++++ TASK MATERIAL ++++

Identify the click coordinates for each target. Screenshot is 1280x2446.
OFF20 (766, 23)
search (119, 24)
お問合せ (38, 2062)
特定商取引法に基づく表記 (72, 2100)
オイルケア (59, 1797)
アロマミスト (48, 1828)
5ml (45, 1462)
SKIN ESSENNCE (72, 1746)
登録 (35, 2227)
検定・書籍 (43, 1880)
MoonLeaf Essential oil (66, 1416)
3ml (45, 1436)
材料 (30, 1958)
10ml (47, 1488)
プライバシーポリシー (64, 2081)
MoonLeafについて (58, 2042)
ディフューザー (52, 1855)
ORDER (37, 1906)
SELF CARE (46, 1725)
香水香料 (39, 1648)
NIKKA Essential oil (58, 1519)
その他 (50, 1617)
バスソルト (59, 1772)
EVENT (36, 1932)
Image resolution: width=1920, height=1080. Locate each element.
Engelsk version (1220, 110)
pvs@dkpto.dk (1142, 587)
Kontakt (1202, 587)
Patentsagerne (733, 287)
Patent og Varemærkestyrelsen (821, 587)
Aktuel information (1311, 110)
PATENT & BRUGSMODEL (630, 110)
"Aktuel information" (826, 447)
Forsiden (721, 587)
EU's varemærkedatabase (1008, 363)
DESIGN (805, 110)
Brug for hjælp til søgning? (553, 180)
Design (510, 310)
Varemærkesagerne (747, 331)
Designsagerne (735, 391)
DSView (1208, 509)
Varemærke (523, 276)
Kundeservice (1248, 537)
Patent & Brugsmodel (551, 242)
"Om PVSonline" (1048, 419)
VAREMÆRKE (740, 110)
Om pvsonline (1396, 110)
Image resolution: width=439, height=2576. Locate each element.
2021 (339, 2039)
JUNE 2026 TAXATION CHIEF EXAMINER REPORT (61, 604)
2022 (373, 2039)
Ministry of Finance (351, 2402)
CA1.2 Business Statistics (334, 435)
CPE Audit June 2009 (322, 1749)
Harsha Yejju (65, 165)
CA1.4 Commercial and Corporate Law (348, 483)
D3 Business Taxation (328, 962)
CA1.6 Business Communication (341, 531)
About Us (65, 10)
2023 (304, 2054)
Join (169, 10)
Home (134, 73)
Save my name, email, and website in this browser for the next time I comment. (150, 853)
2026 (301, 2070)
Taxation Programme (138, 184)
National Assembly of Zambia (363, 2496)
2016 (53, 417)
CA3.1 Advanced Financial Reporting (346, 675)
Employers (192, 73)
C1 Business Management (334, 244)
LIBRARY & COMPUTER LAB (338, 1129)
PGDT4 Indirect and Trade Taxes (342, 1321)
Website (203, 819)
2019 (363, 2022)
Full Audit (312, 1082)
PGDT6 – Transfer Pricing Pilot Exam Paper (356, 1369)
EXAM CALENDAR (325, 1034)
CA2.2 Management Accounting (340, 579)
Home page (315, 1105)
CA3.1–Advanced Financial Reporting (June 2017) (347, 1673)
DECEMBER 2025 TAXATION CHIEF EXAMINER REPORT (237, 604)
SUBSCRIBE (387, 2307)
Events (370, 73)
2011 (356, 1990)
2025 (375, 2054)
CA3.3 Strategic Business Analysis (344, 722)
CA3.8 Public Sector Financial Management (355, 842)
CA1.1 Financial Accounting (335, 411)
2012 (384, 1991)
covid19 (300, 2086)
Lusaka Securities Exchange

++++

### AIM OF THE EXERCISE
When you answer, repeat all of the material exactly as given.

### OUTPUT BELOW
Identify the click coordinates for each target. Screenshot is 1280x2446.
OFF20 (766, 23)
search (119, 24)
お問合せ (38, 2062)
特定商取引法に基づく表記 (72, 2100)
オイルケア (59, 1797)
アロマミスト (48, 1828)
5ml (45, 1462)
SKIN ESSENNCE (72, 1746)
登録 (35, 2227)
検定・書籍 (43, 1880)
MoonLeaf Essential oil (66, 1416)
3ml (45, 1436)
材料 (30, 1958)
10ml (47, 1488)
プライバシーポリシー (64, 2081)
MoonLeafについて (58, 2042)
ディフューザー (52, 1855)
ORDER (37, 1906)
SELF CARE (46, 1725)
香水香料 (39, 1648)
NIKKA Essential oil (58, 1519)
その他 (50, 1617)
バスソルト (59, 1772)
EVENT (36, 1932)
Image resolution: width=1920, height=1080. Locate each element.
Engelsk version (1220, 110)
pvs@dkpto.dk (1142, 587)
Kontakt (1202, 587)
Patentsagerne (733, 287)
Patent og Varemærkestyrelsen (821, 587)
Aktuel information (1311, 110)
PATENT & BRUGSMODEL (630, 110)
"Aktuel information" (826, 447)
Forsiden (721, 587)
EU's varemærkedatabase (1008, 363)
DESIGN (805, 110)
Brug for hjælp til søgning? (553, 180)
Design (510, 310)
Varemærkesagerne (747, 331)
Designsagerne (735, 391)
DSView (1208, 509)
Varemærke (523, 276)
Kundeservice (1248, 537)
Patent & Brugsmodel (551, 242)
"Om PVSonline" (1048, 419)
VAREMÆRKE (740, 110)
Om pvsonline (1396, 110)
Image resolution: width=439, height=2576. Locate each element.
2021 (339, 2039)
JUNE 2026 TAXATION CHIEF EXAMINER REPORT (61, 604)
2022 (373, 2039)
Ministry of Finance (351, 2402)
CA1.2 Business Statistics (334, 435)
CPE Audit June 2009 (322, 1749)
Harsha Yejju (65, 165)
CA1.4 Commercial and Corporate Law (348, 483)
D3 Business Taxation (328, 962)
CA1.6 Business Communication (341, 531)
About Us (65, 10)
2023 (304, 2054)
Join (169, 10)
Home (134, 73)
Save my name, email, and website in this browser for the next time I comment. (150, 853)
2026 (301, 2070)
Taxation Programme (138, 184)
National Assembly of Zambia (363, 2496)
2016 (53, 417)
CA3.1 Advanced Financial Reporting (346, 675)
Employers (192, 73)
C1 Business Management (334, 244)
LIBRARY & COMPUTER LAB (338, 1129)
PGDT4 Indirect and Trade Taxes (342, 1321)
Website (203, 819)
2019 (363, 2022)
Full Audit (312, 1082)
PGDT6 – Transfer Pricing Pilot Exam Paper (356, 1369)
EXAM CALENDAR (325, 1034)
CA2.2 Management Accounting (340, 579)
Home page (315, 1105)
CA3.1–Advanced Financial Reporting (June 2017) (347, 1673)
DECEMBER 2025 TAXATION CHIEF EXAMINER REPORT (237, 604)
SUBSCRIBE (387, 2307)
Events (370, 73)
2011 (356, 1990)
2025 (375, 2054)
CA3.3 Strategic Business Analysis (344, 722)
CA3.8 Public Sector Financial Management (355, 842)
CA1.1 Financial Accounting (335, 411)
2012 (384, 1991)
covid19 (300, 2086)
Lusaka Securities Exchange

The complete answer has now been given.